Aim of the exercise
Repeat every line of the following material exactly.

○ ○ ○

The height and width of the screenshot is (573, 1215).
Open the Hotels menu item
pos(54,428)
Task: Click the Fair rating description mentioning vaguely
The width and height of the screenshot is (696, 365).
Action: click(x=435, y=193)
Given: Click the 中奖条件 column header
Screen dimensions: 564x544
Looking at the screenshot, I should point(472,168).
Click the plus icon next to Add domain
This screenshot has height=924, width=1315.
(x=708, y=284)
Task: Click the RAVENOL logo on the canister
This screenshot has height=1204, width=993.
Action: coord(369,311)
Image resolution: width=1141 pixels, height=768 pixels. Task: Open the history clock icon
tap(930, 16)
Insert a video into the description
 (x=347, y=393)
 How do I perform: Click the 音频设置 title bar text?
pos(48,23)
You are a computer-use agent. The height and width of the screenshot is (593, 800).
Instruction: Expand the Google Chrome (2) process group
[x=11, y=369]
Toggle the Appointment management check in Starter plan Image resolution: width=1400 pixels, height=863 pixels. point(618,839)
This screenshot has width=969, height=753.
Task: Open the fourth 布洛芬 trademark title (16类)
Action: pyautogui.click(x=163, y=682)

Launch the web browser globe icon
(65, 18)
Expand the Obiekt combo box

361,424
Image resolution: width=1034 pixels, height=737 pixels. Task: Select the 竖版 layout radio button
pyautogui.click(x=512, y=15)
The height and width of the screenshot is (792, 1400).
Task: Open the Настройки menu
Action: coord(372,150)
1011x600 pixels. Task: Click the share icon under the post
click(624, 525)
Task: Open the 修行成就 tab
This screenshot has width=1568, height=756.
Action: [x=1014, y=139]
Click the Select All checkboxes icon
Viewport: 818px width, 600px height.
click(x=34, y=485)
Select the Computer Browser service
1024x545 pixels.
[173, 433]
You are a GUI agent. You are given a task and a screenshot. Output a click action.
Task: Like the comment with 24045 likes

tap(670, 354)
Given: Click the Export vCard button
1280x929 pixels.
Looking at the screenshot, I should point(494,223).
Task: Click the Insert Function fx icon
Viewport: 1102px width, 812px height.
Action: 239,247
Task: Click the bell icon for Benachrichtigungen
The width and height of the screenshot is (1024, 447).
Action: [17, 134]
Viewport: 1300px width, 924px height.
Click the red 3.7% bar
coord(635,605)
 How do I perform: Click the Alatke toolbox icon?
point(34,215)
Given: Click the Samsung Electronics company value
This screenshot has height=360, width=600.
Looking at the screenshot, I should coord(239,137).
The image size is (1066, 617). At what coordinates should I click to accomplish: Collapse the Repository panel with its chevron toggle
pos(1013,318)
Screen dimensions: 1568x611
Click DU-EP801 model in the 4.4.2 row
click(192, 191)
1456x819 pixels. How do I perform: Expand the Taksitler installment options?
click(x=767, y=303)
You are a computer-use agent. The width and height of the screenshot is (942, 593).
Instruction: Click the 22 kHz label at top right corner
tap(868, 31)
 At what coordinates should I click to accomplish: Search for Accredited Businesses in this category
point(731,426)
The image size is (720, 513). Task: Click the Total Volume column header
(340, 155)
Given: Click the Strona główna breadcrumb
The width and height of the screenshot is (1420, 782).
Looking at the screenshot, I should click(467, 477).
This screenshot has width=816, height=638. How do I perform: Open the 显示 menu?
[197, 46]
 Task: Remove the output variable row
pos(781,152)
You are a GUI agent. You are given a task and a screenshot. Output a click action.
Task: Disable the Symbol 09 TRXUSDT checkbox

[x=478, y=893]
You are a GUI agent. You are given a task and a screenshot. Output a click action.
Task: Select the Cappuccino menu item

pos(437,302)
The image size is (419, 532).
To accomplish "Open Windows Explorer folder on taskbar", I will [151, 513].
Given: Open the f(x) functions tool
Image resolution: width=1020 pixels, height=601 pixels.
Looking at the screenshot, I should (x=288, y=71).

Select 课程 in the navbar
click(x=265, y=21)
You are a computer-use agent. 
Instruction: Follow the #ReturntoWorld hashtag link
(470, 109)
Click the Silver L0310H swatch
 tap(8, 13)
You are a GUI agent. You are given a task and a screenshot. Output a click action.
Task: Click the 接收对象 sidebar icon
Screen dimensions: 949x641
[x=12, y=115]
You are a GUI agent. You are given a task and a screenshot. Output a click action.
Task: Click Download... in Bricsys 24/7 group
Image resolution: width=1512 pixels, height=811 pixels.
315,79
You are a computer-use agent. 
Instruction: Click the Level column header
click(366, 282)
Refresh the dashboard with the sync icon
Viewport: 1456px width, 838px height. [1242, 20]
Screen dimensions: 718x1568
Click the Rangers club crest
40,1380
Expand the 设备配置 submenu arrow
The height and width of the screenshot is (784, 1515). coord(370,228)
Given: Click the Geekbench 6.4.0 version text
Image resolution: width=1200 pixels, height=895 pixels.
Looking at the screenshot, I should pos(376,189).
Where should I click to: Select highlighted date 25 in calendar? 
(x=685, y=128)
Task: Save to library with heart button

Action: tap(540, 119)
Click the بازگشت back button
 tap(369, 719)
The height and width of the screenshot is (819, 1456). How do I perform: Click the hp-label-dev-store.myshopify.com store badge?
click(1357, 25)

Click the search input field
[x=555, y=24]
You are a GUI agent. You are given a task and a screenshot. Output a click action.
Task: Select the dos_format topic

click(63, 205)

○ ○ ○

Completed task
The height and width of the screenshot is (573, 1215).
Open the Hotels menu item
pos(54,428)
Task: Click the Fair rating description mentioning vaguely
The width and height of the screenshot is (696, 365).
Action: click(x=435, y=193)
Given: Click the 中奖条件 column header
Screen dimensions: 564x544
Looking at the screenshot, I should point(472,168).
Click the plus icon next to Add domain
This screenshot has height=924, width=1315.
(x=708, y=284)
Task: Click the RAVENOL logo on the canister
This screenshot has height=1204, width=993.
Action: coord(369,311)
Image resolution: width=1141 pixels, height=768 pixels. Task: Open the history clock icon
tap(930, 16)
Insert a video into the description
 (x=347, y=393)
 How do I perform: Click the 音频设置 title bar text?
pos(48,23)
You are a computer-use agent. The height and width of the screenshot is (593, 800).
Instruction: Expand the Google Chrome (2) process group
[x=11, y=369]
Toggle the Appointment management check in Starter plan Image resolution: width=1400 pixels, height=863 pixels. point(618,839)
This screenshot has width=969, height=753.
Task: Open the fourth 布洛芬 trademark title (16类)
Action: pyautogui.click(x=163, y=682)

Launch the web browser globe icon
(65, 18)
Expand the Obiekt combo box

361,424
Image resolution: width=1034 pixels, height=737 pixels. Task: Select the 竖版 layout radio button
pyautogui.click(x=512, y=15)
The height and width of the screenshot is (792, 1400).
Task: Open the Настройки menu
Action: coord(372,150)
1011x600 pixels. Task: Click the share icon under the post
click(624, 525)
Task: Open the 修行成就 tab
This screenshot has width=1568, height=756.
Action: [x=1014, y=139]
Click the Select All checkboxes icon
Viewport: 818px width, 600px height.
click(x=34, y=485)
Select the Computer Browser service
1024x545 pixels.
[173, 433]
You are a GUI agent. You are given a task and a screenshot. Output a click action.
Task: Like the comment with 24045 likes

tap(670, 354)
Given: Click the Export vCard button
1280x929 pixels.
Looking at the screenshot, I should point(494,223).
Task: Click the Insert Function fx icon
Viewport: 1102px width, 812px height.
Action: 239,247
Task: Click the bell icon for Benachrichtigungen
The width and height of the screenshot is (1024, 447).
Action: [17, 134]
Viewport: 1300px width, 924px height.
Click the red 3.7% bar
coord(635,605)
 How do I perform: Click the Alatke toolbox icon?
point(34,215)
Given: Click the Samsung Electronics company value
This screenshot has height=360, width=600.
Looking at the screenshot, I should coord(239,137).
The image size is (1066, 617). At what coordinates should I click to accomplish: Collapse the Repository panel with its chevron toggle
pos(1013,318)
Screen dimensions: 1568x611
Click DU-EP801 model in the 4.4.2 row
click(192, 191)
1456x819 pixels. How do I perform: Expand the Taksitler installment options?
click(x=767, y=303)
You are a computer-use agent. The width and height of the screenshot is (942, 593).
Instruction: Click the 22 kHz label at top right corner
tap(868, 31)
 At what coordinates should I click to accomplish: Search for Accredited Businesses in this category
point(731,426)
The image size is (720, 513). Task: Click the Total Volume column header
(340, 155)
Given: Click the Strona główna breadcrumb
The width and height of the screenshot is (1420, 782).
Looking at the screenshot, I should click(467, 477).
This screenshot has width=816, height=638. How do I perform: Open the 显示 menu?
[197, 46]
 Task: Remove the output variable row
pos(781,152)
You are a GUI agent. You are given a task and a screenshot. Output a click action.
Task: Disable the Symbol 09 TRXUSDT checkbox

[x=478, y=893]
You are a GUI agent. You are given a task and a screenshot. Output a click action.
Task: Select the Cappuccino menu item

pos(437,302)
The image size is (419, 532).
To accomplish "Open Windows Explorer folder on taskbar", I will [151, 513].
Given: Open the f(x) functions tool
Image resolution: width=1020 pixels, height=601 pixels.
Looking at the screenshot, I should (x=288, y=71).

Select 课程 in the navbar
click(x=265, y=21)
You are a computer-use agent. 
Instruction: Follow the #ReturntoWorld hashtag link
(470, 109)
Click the Silver L0310H swatch
 tap(8, 13)
You are a GUI agent. You are given a task and a screenshot. Output a click action.
Task: Click the 接收对象 sidebar icon
Screen dimensions: 949x641
[x=12, y=115]
You are a GUI agent. You are given a task and a screenshot. Output a click action.
Task: Click Download... in Bricsys 24/7 group
Image resolution: width=1512 pixels, height=811 pixels.
315,79
You are a computer-use agent. 
Instruction: Click the Level column header
click(366, 282)
Refresh the dashboard with the sync icon
Viewport: 1456px width, 838px height. [1242, 20]
Screen dimensions: 718x1568
Click the Rangers club crest
40,1380
Expand the 设备配置 submenu arrow
The height and width of the screenshot is (784, 1515). coord(370,228)
Given: Click the Geekbench 6.4.0 version text
Image resolution: width=1200 pixels, height=895 pixels.
Looking at the screenshot, I should pos(376,189).
Where should I click to: Select highlighted date 25 in calendar? 
(x=685, y=128)
Task: Save to library with heart button

Action: tap(540, 119)
Click the بازگشت back button
 tap(369, 719)
The height and width of the screenshot is (819, 1456). How do I perform: Click the hp-label-dev-store.myshopify.com store badge?
click(1357, 25)

Click the search input field
[x=555, y=24]
You are a GUI agent. You are given a task and a screenshot. Output a click action.
Task: Select the dos_format topic

click(63, 205)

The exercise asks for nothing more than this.